The book is set in London in the mid-1890s, around the time of Oscar Wilde’s trial for “the love that dare not speak its name.” The protagonists John Addington and Henry Ellis are thinly veiled avatars for real historical figures John Addington Symonds and Henry Havelock Ellis.
Havelock Ellis taught school in Australia for a while, returned to London to study medicine, which he graduated but never practised, and devoted much of his life to researching and writing about (considerably more of the latter than the former) human sexuality. He introduced the terms narcissism and autoeroticism later embraced by psychoanalysts, and wrote about a number sexual practices and inclinations including transgender psychology. The first textbook in English on homosexuality in 1897 was co-written by Havelock Ellis and John Addington Symonds, a literary critic who published the book (in Germany originally). Havelock Ellis was also a progressive social reformer and member of The Fellowship of The New Life, a group of utopian thinkers included such luminaries as Bernard Shaw, and was a precursor to the Fabian Society and thus, ultimately, to the British Labour Party.

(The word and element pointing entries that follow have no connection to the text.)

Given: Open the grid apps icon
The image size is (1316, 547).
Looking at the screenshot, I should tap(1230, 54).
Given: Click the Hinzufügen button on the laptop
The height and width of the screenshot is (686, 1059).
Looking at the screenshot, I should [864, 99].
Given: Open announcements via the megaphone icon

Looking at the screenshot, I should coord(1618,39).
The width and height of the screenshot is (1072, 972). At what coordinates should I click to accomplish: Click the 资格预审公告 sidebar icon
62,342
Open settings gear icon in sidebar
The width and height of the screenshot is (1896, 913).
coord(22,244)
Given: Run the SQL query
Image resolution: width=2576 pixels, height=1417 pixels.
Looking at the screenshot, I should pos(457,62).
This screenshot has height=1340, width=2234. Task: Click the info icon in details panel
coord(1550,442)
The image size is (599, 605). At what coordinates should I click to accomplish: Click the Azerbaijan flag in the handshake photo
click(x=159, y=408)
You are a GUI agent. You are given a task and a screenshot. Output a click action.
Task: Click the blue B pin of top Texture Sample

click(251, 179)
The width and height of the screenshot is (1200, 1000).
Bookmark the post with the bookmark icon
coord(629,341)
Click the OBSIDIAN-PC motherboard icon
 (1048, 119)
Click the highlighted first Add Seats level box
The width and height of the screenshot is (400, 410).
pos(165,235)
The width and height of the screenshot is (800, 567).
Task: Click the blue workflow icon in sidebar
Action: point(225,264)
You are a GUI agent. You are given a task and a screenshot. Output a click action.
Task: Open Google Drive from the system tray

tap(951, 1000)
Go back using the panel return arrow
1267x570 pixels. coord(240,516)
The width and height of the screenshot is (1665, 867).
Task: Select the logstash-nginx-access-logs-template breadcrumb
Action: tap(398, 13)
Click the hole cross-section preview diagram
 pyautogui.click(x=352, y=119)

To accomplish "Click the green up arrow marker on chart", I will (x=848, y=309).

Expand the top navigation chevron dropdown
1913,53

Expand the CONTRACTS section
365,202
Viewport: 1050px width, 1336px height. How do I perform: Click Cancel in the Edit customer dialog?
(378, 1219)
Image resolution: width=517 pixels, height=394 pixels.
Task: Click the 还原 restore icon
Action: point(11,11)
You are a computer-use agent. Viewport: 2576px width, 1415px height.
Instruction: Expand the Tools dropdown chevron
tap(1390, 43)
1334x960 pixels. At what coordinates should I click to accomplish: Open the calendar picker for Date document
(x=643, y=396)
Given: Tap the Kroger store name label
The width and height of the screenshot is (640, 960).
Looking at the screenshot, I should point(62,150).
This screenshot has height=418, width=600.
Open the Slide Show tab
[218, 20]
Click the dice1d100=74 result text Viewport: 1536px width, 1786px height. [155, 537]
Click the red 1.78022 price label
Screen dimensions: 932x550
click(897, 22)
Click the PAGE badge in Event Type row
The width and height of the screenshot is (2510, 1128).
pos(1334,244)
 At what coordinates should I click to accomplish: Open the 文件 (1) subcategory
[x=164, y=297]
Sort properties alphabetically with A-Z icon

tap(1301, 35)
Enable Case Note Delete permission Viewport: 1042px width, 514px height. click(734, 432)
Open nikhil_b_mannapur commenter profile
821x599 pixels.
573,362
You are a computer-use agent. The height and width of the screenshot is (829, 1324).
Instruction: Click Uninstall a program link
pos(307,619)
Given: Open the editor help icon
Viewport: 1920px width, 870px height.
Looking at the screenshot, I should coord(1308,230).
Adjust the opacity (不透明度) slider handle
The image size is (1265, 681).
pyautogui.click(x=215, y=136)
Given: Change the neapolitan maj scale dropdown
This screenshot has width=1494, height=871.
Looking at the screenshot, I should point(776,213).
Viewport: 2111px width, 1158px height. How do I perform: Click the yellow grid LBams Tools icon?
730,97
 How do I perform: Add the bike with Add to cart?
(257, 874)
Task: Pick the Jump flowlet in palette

Here, John Addington is married with three children when he falls in love with a young man named Frank and discovers his true identity. Meanwhile, Henry Ellis is straight and enters an unconsummated marriage with Edith, who has a female lover. I’m not sure about Havelock Ellis’s sexuality, but his wife Edith had a female lover too. However, this is not a biographical novel. John Addington Symonds was already dead by the time of the events described, and (thankfully) Henry Ellis does not share Havelock Ellis’s interest in eugenics.
The prose is rich, at times overly so. The book started well but started to drag (sorry, poor choice of words) for me about a third of the way in. The alternating third person narratives from the POVs of each protagonist allows the author to explore the dilemma of Victorian era gay men behaving in typically upper crust restrained English fashion. Mind you, when they let their hair down, things get steamy mighty quick. Consider yourself warned.